しかし、その穏やかな空気を切り裂くかのように 王都からの召喚状 が届けられた。
「……諮問委員会を開く、ですって?」
私はその文面を読みながら、思わず眉をひそめた。
王太子アドリアンが諮問委員会を開き、私を裁くという内容 だった。
『ターシュエル領の女が偽聖女として民を騙し、金品を要求し、王都と周辺領地を荒廃させた』
『ターシュエル男爵と共謀し、不正を働いた疑いがあるため、王都に出頭せよ』
「……本当に、馬鹿げた話だわ」
私が呆れた声を漏らすと、隣にいたグララド様も深いため息をついた。
「これは完全に罠だな。王太子殿下の命令に背けば『逆賊』と見なされるが、行けば行ったで捕らえられる可能性が高い」
「ええ。どちらにしても、まともに取り合うつもりはなさそうね」
ヴィクトールたちは “貧乏男爵”ならば、村人から金品を巻き上げるのが当然だと決めつけていた のだろう。

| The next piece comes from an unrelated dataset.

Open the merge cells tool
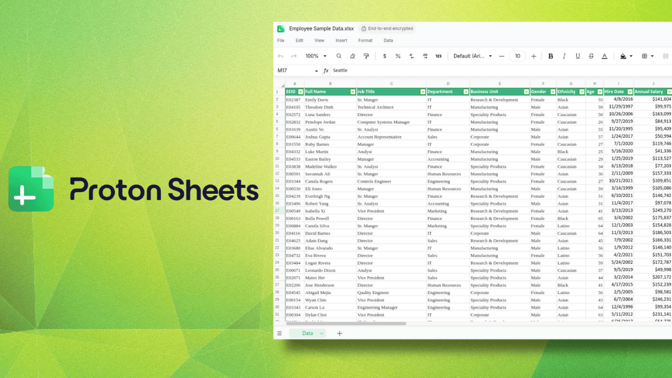Screen dimensions: 672x378 click(665, 56)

実際には、私は 領民たちから一切の対価を受け取っていない。
それどころか、ジャガイモの普及や砦の建設など、領民の生活を豊かにすることに尽力してきた。
だが、王都の者たちはそんな現実を見ようともしない。
「……どうする?」
グララド様が私の方を見つめながら問いかける。
私は静かに召喚状を折りたたみ、彼の瞳を見返した。
「行きましょう、王都へ」
「……やはり、そう言うと思った」
グララド様は小さく笑い、私の手をそっと握った。
「俺たちは何もやましいことはしていない。だからこそ、逃げるわけにはいかないな」
私たちは王太子殿下の命令を拒否することはできない。だが、それと同時に、このまま黙って従うつもりもなかった。
「念のため、叔父上にも知らせておこう」
グララド様は エドモン・ド・ルヴェリエ公爵閣下に宛てて密書を認めた。
「王都では、俺たちがどんな扱いを受けるか分からない。だからこそ、王家の中で最も信頼できる人に情報を渡しておく」
「ええ。エドモン公爵閣下がいれば、王太子殿下も簡単には私たちを追い詰められないはずよ」
私は手紙を託すグララド様を見ながら、胸の奥の不安をかき消した。
「私も行きますよ!」
私たちがが王都へ向かうと話した瞬間、クラーラが当然のように声を上げた。
「だって、私の主はフランシェお嬢様ですもの! どこまでもお供します!」
「ええ、ありがとう、クラーラ」
私が微笑むと、クラーラは満面の笑みで拳を握った。
「戦える侍女」、その言葉を誰よりも体現する彼女なら、王都でのいざというときにも頼りになるだろう。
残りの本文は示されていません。